Some people have detected the hand of MI5 or the RUC’s Special Branch in Oldfield’s fall. If a senior SIS officer had been taking young men to his flat, why hadn’t it been noticed before? The allegations about the incident in Northern Ireland itself are puzzling. One of Oldfield’s colleagues from Stormont says the story about the pub is wrong, and that the former SIS chief was questioned about an incident which had happened well before he arrived in Northern Ireland. The possibility exists that the ‘security and police sources’ cited by Ryder as the providers of the information in his story had known about Oldfield’s homosexuality for some time and that they chose to use the information because he would not back the middle-ranking SB detectives who wanted to take over the Army’s agents in Ulster.
12
‘Jarking’ and the Technology of Terror
Although informers remained the prime source of intelligence for the RUC and the Army, the use of technical means of gathering information was on the increase. By 1980 both the security forces and their republican opponents had invested considerable resources in new technology. From state-of-the-art surveillance equipment to sophisticated bomb detonators, both sides tried to give themselves an advantage by exploiting the evolving technology.

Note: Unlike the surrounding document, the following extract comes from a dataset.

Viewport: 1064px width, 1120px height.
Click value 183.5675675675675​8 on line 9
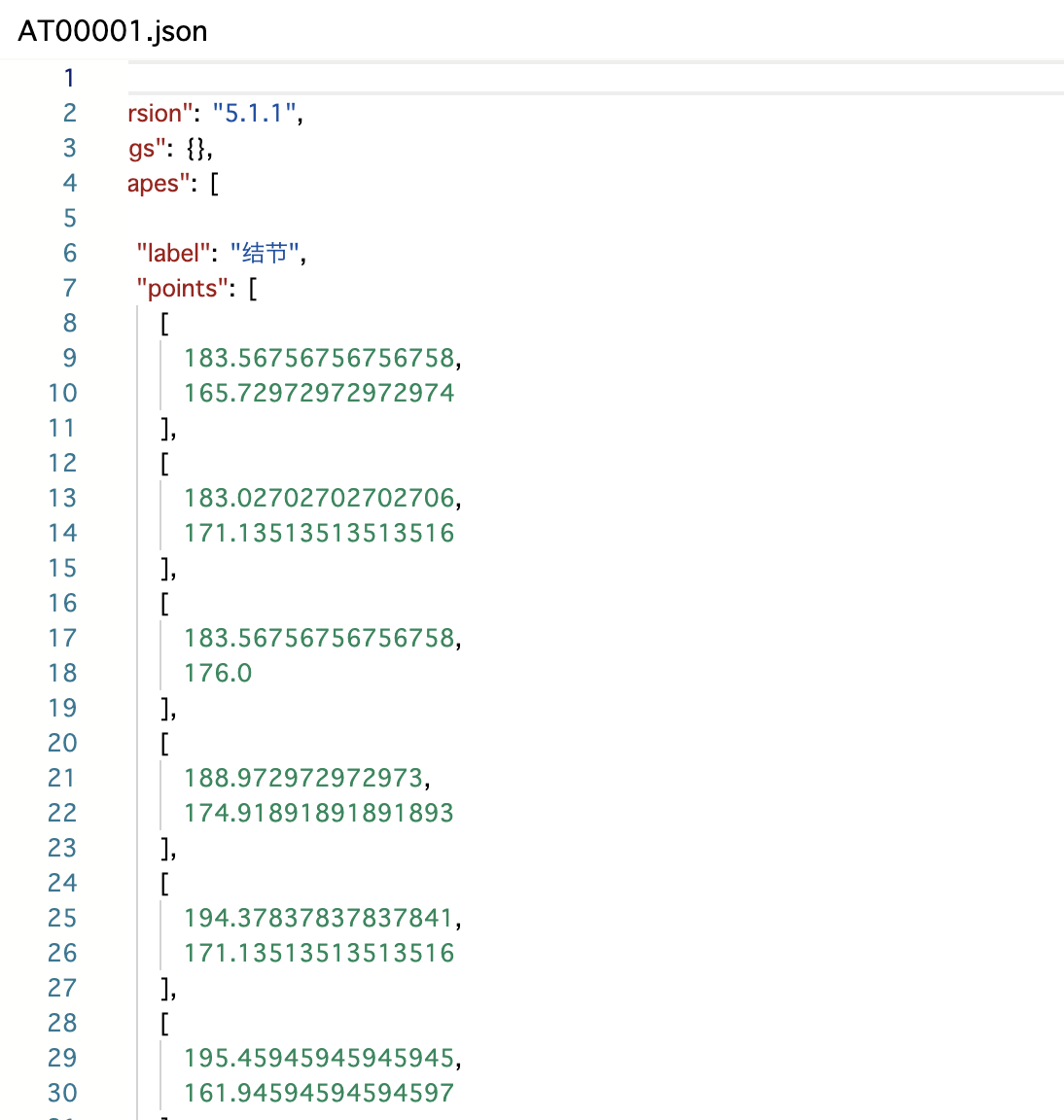tap(319, 358)
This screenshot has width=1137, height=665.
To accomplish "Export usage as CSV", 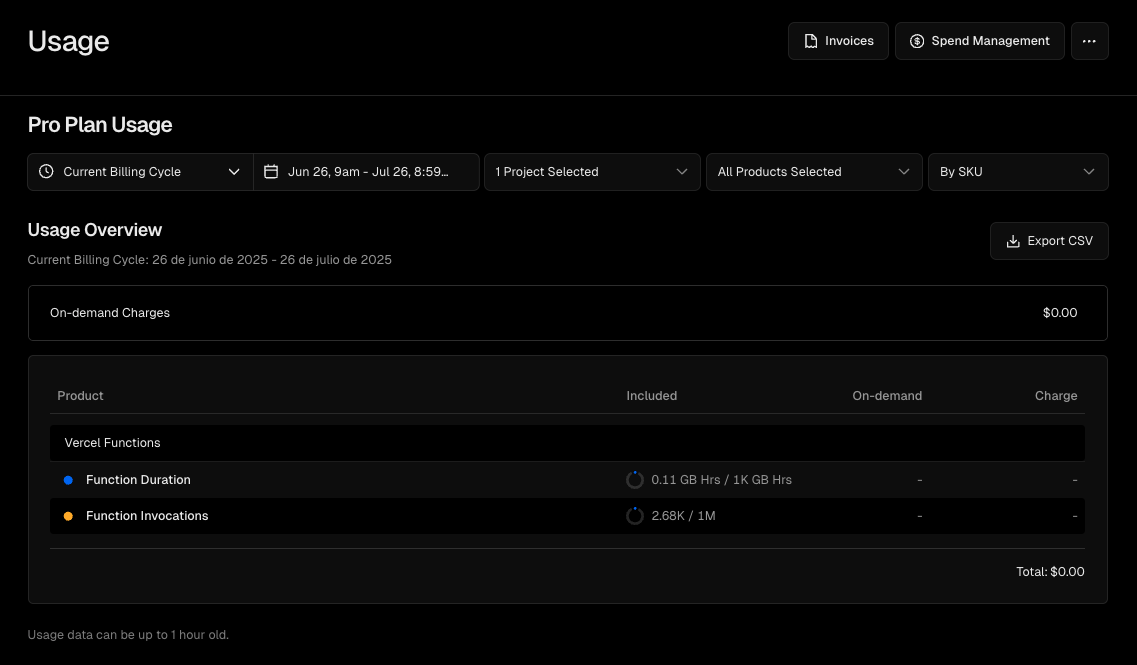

The IRA had learnt from its early disasters in bomb-making and was able to produce devices of much higher quality, using more stable explosives and more reliable timers. And radi
o-controlled bombs, with which the organization had experimented since 1972, also became common during the late 1970s. Notably, the Provisionals used them in the bombings at Warrenpoint and of Lord Mountbatten at Mullaghmore.
A standard device would be triggered by a transmitter known as a McGregor, designed for use with model aircraft and boats. At first this was used to activate a simple switch, also often acquired in model shops, which would then set off the detonation. It was not long before the Army began to explore the possibility of sending jamming signals on the 27Mhz wave band used by this transmitter. This tactic presented risks, however, in that there was a chance that the Army, by transmitting on the same frequency, would cause the bombs to go off prematurely, possibly injuring innocent people.
As time passed, the IRA made various changes to its radio-controlled devices. Advanced electronic equipment, obtained overseas, was used to modify both transmitters and receivers, by means of a coded signal to activate the bomb. As a result Army jamming, based on transmitting a constant frequency, would no longer be able to set the bomb off or disarm it; and the security forces were not able to find out which modulations in the signal were necessary to arm the bomb. Although this represented a significant technological development for the IRA, both sides were to progress beyond simple coding.
Ministry of Defence scientists at research establishments in England were constantly pitting their wits against IRA bomb-makers, and the adoption by the IRA of coded arming signals for their bombs forced the scientists to consider new ways of protecting soldiers. They came up with the idea of ‘inhibitors’ which would prevent the bomb from functioning – an intervention which would save many lives.